Reino Unido pode proibir redes sociais para menores de 16 anos
O primeiro-ministro do Reino Unido, Keir Starmer, está prestes a anunciar uma proibição do uso de redes sociais para crianças menores de 16 anos, segundo relatos de múltiplos veículos de imprensa. Embora o governo britânico tivesse previamente revelado que estava estudando opções relacionadas a uma proibição, tanto o Guardian quanto o Financial Times afirmaram que Starmer agora está pronto para apresentar a política em um discurso na segunda-feira.
De acordo com fontes governamentais ouvidas pelo Guardian, a proibição britânica abrangerá uma gama similar de plataformas sociais como a Austrália, onde TikTok, YouTube, Instagram, Reddit, Facebook, X, Threads, Snapchat, Twitch e Kick estão todos banidos para usuários menores de 16 anos.

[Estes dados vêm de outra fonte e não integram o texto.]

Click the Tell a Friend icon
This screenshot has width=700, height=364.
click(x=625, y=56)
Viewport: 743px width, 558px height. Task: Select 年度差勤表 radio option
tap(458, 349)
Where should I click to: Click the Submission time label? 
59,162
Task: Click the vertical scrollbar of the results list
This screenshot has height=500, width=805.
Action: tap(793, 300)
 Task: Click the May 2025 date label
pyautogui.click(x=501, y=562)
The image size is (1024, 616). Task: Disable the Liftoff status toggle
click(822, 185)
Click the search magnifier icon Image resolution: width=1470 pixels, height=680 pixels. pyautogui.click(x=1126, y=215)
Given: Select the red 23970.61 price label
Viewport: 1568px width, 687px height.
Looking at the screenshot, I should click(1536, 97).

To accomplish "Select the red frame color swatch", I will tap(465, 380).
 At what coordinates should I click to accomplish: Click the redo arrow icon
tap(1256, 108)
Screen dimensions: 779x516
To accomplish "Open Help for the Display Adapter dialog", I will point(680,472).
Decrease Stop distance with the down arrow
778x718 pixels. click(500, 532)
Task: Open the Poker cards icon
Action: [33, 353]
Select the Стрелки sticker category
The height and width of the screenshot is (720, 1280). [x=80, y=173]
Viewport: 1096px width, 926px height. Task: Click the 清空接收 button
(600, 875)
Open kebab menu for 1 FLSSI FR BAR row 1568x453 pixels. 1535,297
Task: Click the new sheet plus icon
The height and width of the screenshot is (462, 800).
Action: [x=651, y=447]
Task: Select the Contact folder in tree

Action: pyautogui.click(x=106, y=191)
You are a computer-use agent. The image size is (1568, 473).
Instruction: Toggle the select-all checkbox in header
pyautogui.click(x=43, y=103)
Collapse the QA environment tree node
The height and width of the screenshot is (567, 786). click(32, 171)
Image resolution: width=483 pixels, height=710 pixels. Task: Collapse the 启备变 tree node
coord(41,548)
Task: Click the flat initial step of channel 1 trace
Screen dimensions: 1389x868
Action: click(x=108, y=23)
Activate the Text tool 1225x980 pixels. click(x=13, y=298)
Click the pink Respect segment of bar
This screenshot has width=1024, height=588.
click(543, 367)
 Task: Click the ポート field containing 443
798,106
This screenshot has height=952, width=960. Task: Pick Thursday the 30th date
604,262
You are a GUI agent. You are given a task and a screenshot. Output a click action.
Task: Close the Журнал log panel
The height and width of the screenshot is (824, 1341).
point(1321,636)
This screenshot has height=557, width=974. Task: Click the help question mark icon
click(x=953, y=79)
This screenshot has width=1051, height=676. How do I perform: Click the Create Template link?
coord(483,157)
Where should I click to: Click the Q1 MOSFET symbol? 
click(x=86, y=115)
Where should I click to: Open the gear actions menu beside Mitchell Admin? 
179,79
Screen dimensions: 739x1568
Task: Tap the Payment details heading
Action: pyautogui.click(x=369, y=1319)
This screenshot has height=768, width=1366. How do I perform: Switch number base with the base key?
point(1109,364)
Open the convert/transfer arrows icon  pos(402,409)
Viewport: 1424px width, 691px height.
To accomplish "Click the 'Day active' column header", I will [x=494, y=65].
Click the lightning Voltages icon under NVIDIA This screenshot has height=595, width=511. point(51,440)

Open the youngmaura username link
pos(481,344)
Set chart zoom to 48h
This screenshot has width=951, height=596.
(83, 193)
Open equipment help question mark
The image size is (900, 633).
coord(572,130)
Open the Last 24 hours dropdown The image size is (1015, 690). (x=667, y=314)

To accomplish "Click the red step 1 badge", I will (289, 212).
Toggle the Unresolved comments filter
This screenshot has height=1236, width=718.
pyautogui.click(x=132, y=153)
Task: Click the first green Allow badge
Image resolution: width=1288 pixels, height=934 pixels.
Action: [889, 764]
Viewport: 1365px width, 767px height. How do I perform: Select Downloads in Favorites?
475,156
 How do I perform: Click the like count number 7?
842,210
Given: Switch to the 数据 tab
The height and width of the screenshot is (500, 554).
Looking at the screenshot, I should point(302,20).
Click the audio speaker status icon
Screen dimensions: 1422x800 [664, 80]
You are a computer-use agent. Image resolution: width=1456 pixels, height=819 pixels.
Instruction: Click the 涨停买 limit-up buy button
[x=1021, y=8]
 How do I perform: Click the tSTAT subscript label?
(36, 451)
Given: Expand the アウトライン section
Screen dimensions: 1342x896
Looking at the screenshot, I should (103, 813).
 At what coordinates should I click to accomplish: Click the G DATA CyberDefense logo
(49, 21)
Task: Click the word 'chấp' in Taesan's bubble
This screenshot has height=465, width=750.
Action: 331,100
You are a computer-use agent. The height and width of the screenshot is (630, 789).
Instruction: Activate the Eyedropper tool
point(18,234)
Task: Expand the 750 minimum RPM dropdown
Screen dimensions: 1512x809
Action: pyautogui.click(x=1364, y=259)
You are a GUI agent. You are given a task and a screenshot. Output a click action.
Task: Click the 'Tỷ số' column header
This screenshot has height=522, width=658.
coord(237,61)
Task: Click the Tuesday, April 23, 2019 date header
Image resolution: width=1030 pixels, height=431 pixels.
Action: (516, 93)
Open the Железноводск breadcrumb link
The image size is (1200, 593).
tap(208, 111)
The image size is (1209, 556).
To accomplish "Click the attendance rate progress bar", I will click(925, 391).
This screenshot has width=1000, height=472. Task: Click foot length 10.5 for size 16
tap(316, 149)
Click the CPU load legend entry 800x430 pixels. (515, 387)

Outros produtos, como aplicativos de jogos, não seriam banidos completamente, mas para seus usuários mais jovens, seria necessário remover recursos como a capacidade de conversar com estranhos. A política também proibiria usuários menores de 18 anos de acessarem chatbots românticos e sexuais e buscaria prevenir a rolagem tardia na noite. O governo pode utilizar seus poderes regulatórios existentes para reforçar alguns aspectos de uma proibição, mas nova legislação também pode ser necessária, conforme indicado pelo Guardian.
O Reino Unido é um entre vários países que estão seguindo o exemplo da Austrália ao considerar proibições sobre o uso de redes sociais por crianças. O Reino Unido já aprovou uma lei de verificação de idade que foi igualmente promovida como proteção à segurança de crianças online.
Essas proibições surgem em meio a uma crescente discussão sobre o efeito do uso de redes sociais em adolescentes e crianças. A mãe de Brianna Ghey, uma adolescente assassinada, pediu uma proibição de redes sociais para adolescentes no Reino Unido e afirmou que o transtorno alimentar e o comportamento de automutilação de sua filha foram "significativamente agravados pelo conteúdo prejudicial que ela estava consumindo online".
Ao mesmo tempo, essas proibições foram criticadas por potencialmente violar a privacidade do usuário e isolar crianças, enquanto oferecem benefícios não comprovados para sua saúde mental. Leis de verificação de idade, que diferentemente de proibições totais entraram em vigor em múltiplos estados norte-americanos, também foram criticadas como ameaças à privacidade e anonimato online. Os métodos de verificação também não são exatamente à prova de falhas.